Biochemical and Biophysical Research Communications, 2011
Exposure of MOLT4 human T-cell leukemia cells to 6-Mercaptopurine (6-MP) and 6-Thioguanine (6-TG) resulted in acquired resistance associated with attenuated expression of the genes encoding concentrative nucleoside transporter 3 (CNT3) and equilibrative nucleoside transporter 2 (ENT2). To identify other alterations at the RNA and DNA levels associated with 6-MP-and 6-TG resistance, we compared here the patterns of gene expression and DNA copy number profiles of resistant sublines to those of the parental wild-type cells. The mRNA levels for two nucleoside transporters were down-regulated in both of the thiopurine-resistant sublines.

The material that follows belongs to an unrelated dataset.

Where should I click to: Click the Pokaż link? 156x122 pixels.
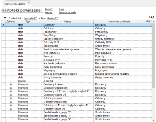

Moreover, both of these cell lines expressed genes encoding the enzymes of purine nucleotide composition and synthesis, including adenylate kinase 3-like 1 and guanosine monophosphate synthetase at significantly lower levels than wild-type cells. In addition, expression of the mRNA for a specialized DNA polymerase, human terminal transferase encoded by the terminal deoxynucleotidyl transferase (DNTT) gene, was 122-and 93-fold higher in 6-TG-and 6-MP-resistant cells, respectively. The varying responses to 6-MP-and 6-TG observed here may help identify novel cellular targets and modalities of resistance to thiopurines, as well as indicating new potential approaches to individualization therapy with these drugs.